American painter and sculptor Frank Stella started his artistic career in New York city in the 50s and 60s during the dominant Zeitgeist of Abstract Expressionism and rebelled against its passionate brushstrokes and highly psychologized aesthetic in the favour of a unique Minimalist style with simple compositions of exuberant color and precise geometry that he has since made his trademark. “What you see is what you see.” Frank Stella’s simple words capture his philosophy and make him one of the most heralded artists in history.
Born in 1936 in Malden, Massachusetts he received a privileged education at the Phillips Academy, where he first encountered the abstract oeuvres of Josef Albers and Hans Hoffman that served as his primary creative inspirations. Following his graduation from Princeton University, Stella settled in New York City in 1958 without a specific plan in mind, in his words: “I wasn’t thinking of becoming an artist. I just wanted to make things and paint for a while.”

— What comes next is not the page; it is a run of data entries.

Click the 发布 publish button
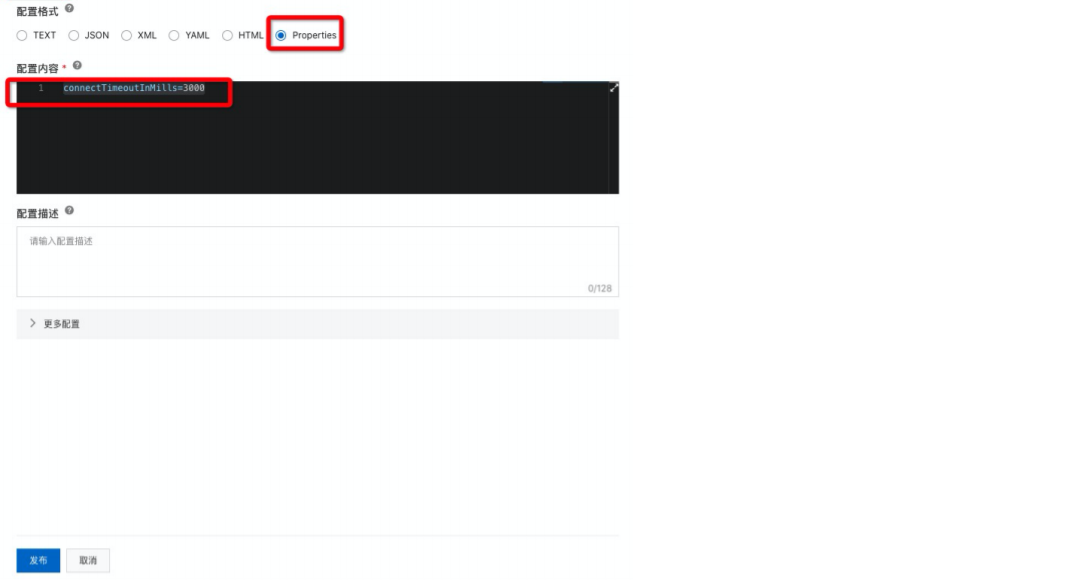The image size is (1071, 586). coord(38,561)
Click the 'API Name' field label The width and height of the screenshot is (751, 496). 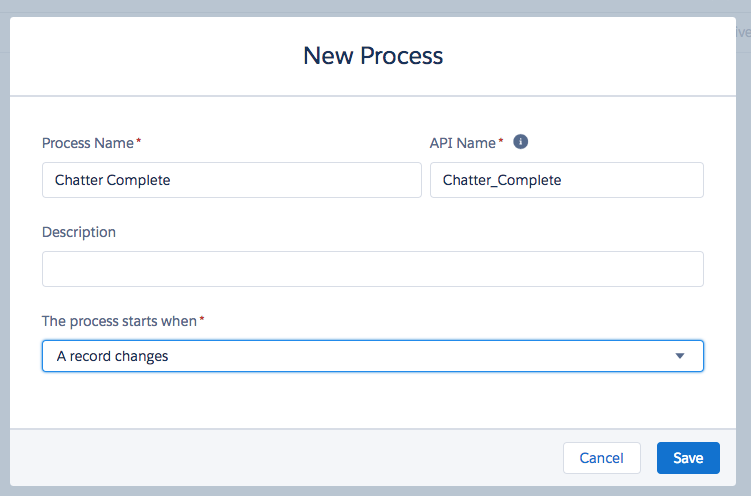pos(462,143)
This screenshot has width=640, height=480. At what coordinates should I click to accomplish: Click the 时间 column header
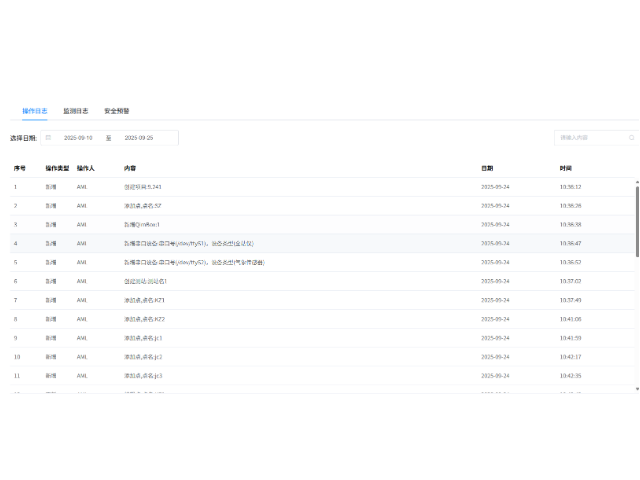tap(566, 168)
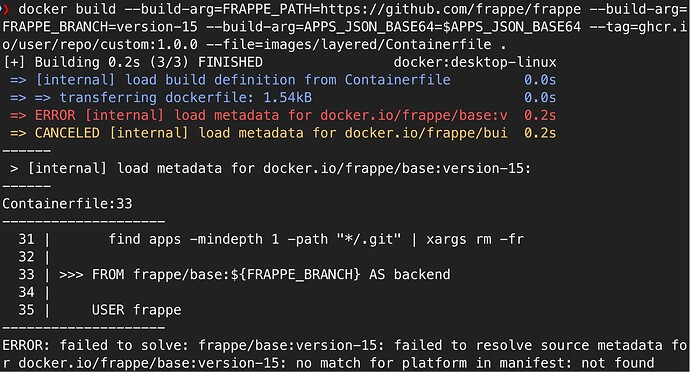Click the red arrow before ERROR line

pos(18,115)
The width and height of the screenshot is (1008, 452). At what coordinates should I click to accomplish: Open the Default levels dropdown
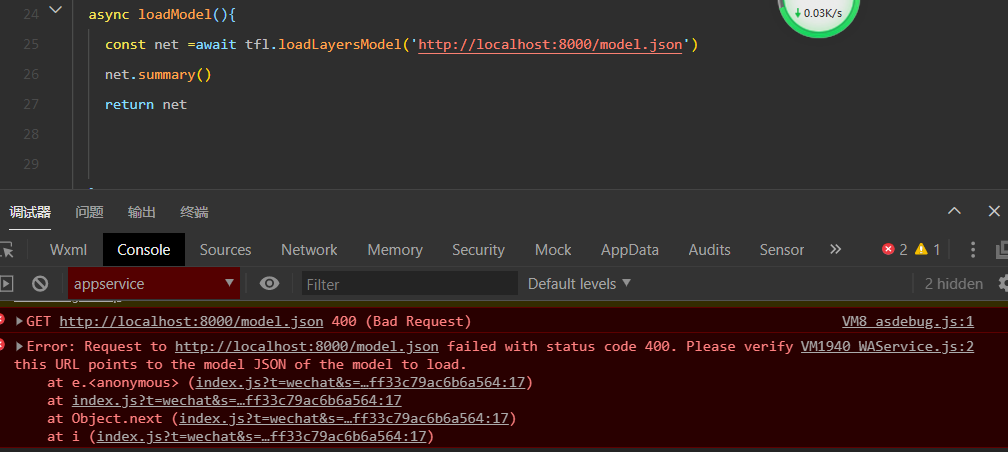pos(579,284)
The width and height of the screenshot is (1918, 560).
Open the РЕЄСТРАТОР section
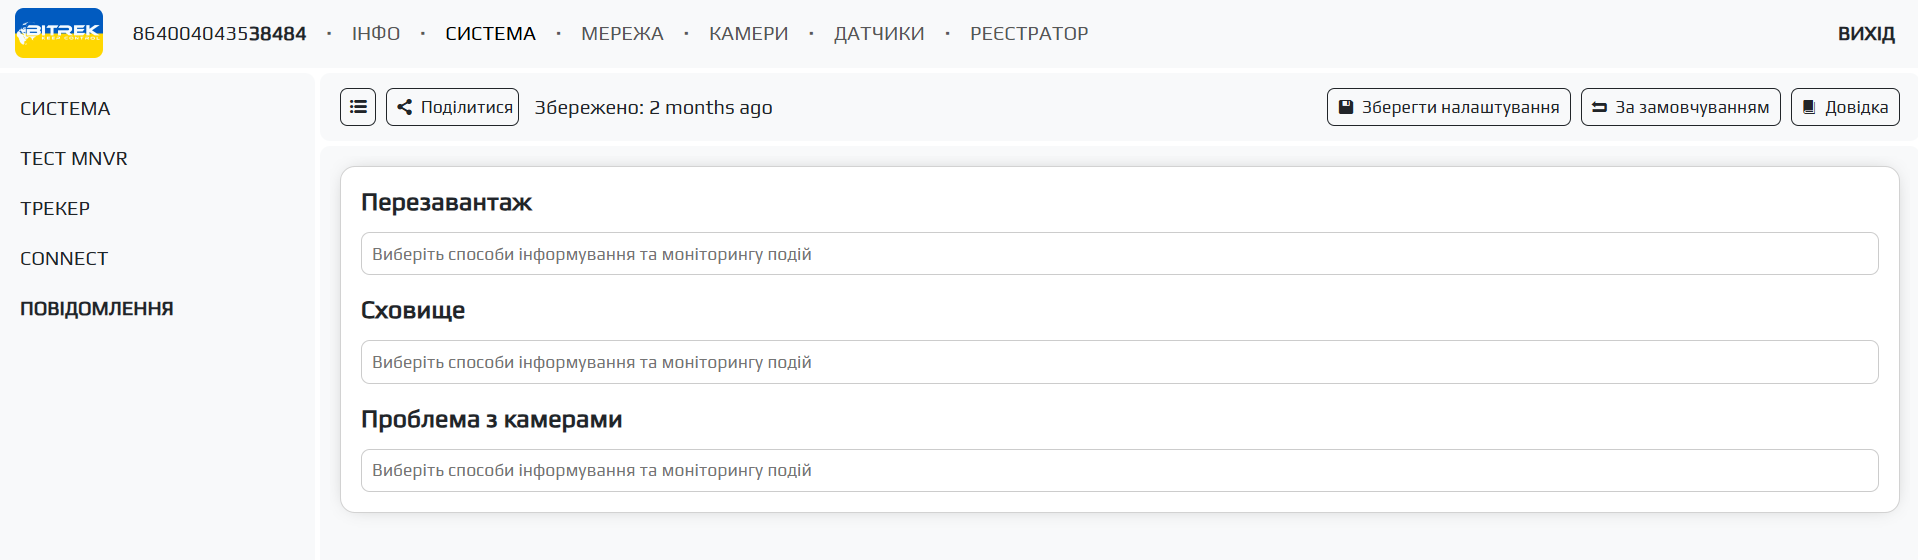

Even at such an early stage of his career, he decidedly rejected the then dominant Abstract Expressionist movement, but instead paid attention to painters Barnett Newman and Jaspers Johns, who were primarily interested in colour. Stella saw the purpose of a painting in being an object, “a flat surface with paint on it, nothing more”, instead of something representative carrying a higher meaning. This also meant a diversion from common painting techniques of first creating sketch – Stella painted completely freehand and often used mere house paint.
In this spirit he began creating a series of paintings in 1959 using only black paint on unpainted canvas, which immediately received positive recognition within the New York art scene. One of his most iconic works, Die Fahne Hoch! (The Raised Banner) also belongs to this series, which refers to the anthem of the NAZI party in Germany and features the same proportions of colour as the organization’s flag, while also possibly referencing Jasper John’s flag paintings. A year later, four paintings from this body of work were included in the Museum of Modern Art’s exhibition Sixteen Americans, making Stella into a prominent artist and the pioneering figure of a fresh Minimalist style, all before the age of 25.

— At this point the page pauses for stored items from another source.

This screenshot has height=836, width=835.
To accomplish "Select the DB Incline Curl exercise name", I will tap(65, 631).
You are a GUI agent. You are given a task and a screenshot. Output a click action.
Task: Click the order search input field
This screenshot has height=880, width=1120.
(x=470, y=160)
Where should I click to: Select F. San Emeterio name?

In 1960, he had his first solo exhibition at the prestigious Leo Castelli Gallery. Stella started producing an increasingly complex series of works, the Aluminum series, which mark his first experimentations with introducing more color, as well as shaping the canvases into various geometrical shapes, abandoning the traditional square and rectangle format. These irregular canvases continued in his Copper Paintings in 1960-61. Towards the late 60s, he expanded his color palette even further in the famous Protractor series, which featured striking, sometimes even fluorescent colors and various full and half circles and geometric shapes. Among these is his famous work Harran II from 1967, getting its title from an ancient circular city in the Middle East. He also developed an interest in printmaking and started collaborating with the prominent master printer Kenneth Tyler, resulting in a series of innovative, abstract prints using a range of methods including etching, lithography and screen-printing.
His painting evolved into increasingly sculptural forms, which started to be referred to as a Maximalist style because of its added three-dimensional elements such as plywood, paper and other materials. He still didn’t see these works as being of a different medium, but instead claimed that sculpture was” just a painting cut out and stood up somewhere." His ventures continued with the set and costume design for Scramble (1967), a dance performance choreographed by Merce Cunningham, featuring moveable striped banners recalling his earlier striped paintings
In 1970, he was the youngest artist ever to have a retrospective at the Museum of Modern Art. Stella’s works during this decade featured and vibrant palette with curvilinear shapes, exuberant colours and signature scribble-like brushstrokes. As a fan of car racing, he undertook a project with BMW in 1976 painting a model for the La Mans race taking place that year. This influenced the creation of a later print series, Circuits, in 1980s, with the piece individually named after the famous race track.
In the 1980s, Stella created a series dedicated to Herman Melville’s Moby Dick, each piece named after a chapter in the classic novel. The approx. 260 works created between 1985 and 1997 ranged from large-scale sculptural pieces to mixed-media paintings and prints. He also started making more public artworks in the 90s, such as a large-scale mural and all decorations for the Princess of Wales theatre in Toronto in 1993 and Prinz Friedrich von Homburg, Ein Schauspiel, 3X (1998–2001) in front of the National Gallery of Art in Washington D.C. Throughout the 90s he created more freestanding sculptural and architectural pieces such as the famous Raft of the Medusa (Part II) in 1990. Since the late 90s and 2000s, Stella has been using new technologies such as computer design and 3D printing for his artworks.
Some of his subsequent solo exhibitions include Frank Stella: Painting into Architecture, at the Met Museum in New York in 2007, Inflated Star and Wood Star, at the Royal Academy in London in 2015, Frank Stella: A Retrospective, at the Whitney Museum of American Art in 2016 and Frank Stella: Recent Work, showing his sculptural pieces at Marianne Boesky Gallery in New York in 2019. Stella’s Minimalist and post-painterly style is cited as an inspiration for generations of important artists and architects such as Sol Lewitt, Carl Andre and Frank Gehry. He is undeniably one of the most influential artists working today.